* _Work order a_: Edit the part of the SIGTERM excerpt starting at "signal.signal(signal.SIGTERM, handle_sigterm)" and ending at "(OOMKill risk understood)" so that "containers" becomes "pods", and give that part in full.

===== Selected excerpt =====

Your application MUST handle SIGTERM properly:

Node.js:

process.on('SIGTERM', async () => {
  console.log('SIGTERM received, shutting down gracefully');
  
  // Stop accepting new connections
  server.close(async () => {
    await database.disconnect();
    process.exit(0);
  });
  
  // Force exit after timeout
  setTimeout(() => process.exit(1), 25000);
});

Java Spring Boot:

# application.yaml
server:
  shutdown: graceful
spring:
  lifecycle:
    timeout-per-shutdown-phase: 30s

Python:

import signal, sys

def handle_sigterm(signum, frame):
    print("SIGTERM received, shutting down...")
    # Cleanup code here
    sys.exit(0)

signal.signal(signal.SIGTERM, handle_sigterm)

🏆 Chapter 8: Production Best Practices — The Checklist That Saves Careers

✅ The Production Readiness Checklist

🔲 RESOURCES
  ✅ Resource requests AND limits set for all containers
  ✅ Requests based on actual observed usage
  ✅ Memory limit = hard ceiling (OOMKill risk understood)

=====

* _Work order b_: Convert the lines of the listing starting at the line that contains "The width and" and ending at the line that contains "center [919, 479]." into a numbered list, leaving out any blank lines.

===== Input for this task =====

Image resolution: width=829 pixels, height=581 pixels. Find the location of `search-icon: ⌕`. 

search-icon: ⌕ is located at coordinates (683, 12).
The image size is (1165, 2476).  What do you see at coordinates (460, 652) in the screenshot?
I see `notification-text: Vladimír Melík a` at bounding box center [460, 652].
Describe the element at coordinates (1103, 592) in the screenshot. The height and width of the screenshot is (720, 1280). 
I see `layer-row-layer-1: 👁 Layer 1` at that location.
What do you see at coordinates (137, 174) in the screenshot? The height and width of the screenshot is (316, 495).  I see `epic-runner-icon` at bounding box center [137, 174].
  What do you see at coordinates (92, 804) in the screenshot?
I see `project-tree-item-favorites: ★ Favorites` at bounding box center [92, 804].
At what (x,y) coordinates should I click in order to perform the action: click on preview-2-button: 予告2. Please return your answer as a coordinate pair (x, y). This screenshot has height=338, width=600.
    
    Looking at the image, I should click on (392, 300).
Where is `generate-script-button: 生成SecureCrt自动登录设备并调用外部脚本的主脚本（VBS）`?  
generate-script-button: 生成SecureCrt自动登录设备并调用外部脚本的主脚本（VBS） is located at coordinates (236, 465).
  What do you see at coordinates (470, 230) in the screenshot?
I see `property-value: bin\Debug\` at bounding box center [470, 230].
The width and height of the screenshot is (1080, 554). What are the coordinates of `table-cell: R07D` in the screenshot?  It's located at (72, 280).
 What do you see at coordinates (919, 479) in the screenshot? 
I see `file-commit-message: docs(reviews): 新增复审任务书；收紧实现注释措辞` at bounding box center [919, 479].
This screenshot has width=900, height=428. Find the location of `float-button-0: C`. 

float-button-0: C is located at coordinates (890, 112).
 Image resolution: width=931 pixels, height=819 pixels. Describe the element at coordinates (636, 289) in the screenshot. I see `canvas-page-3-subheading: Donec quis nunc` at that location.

=====

* _Final answer a_:
signal.signal(signal.SIGTERM, handle_sigterm)

🏆 Chapter 8: Production Best Practices — The Checklist That Saves Careers

✅ The Production Readiness Checklist

🔲 RESOURCES
  ✅ Resource requests AND limits set for all pods
  ✅ Requests based on actual observed usage
  ✅ Memory limit = hard ceiling (OOMKill risk understood)

* _Final answer b_:
1. The width and height of the screenshot is (1080, 554). What are the coordinates of `table-cell: R07D` in the screenshot?  It's located at (72, 280).
2.  What do you see at coordinates (919, 479) in the screenshot? 
3. I see `file-commit-message: docs(reviews): 新增复审任务书；收紧实现注释措辞` at bounding box center [919, 479].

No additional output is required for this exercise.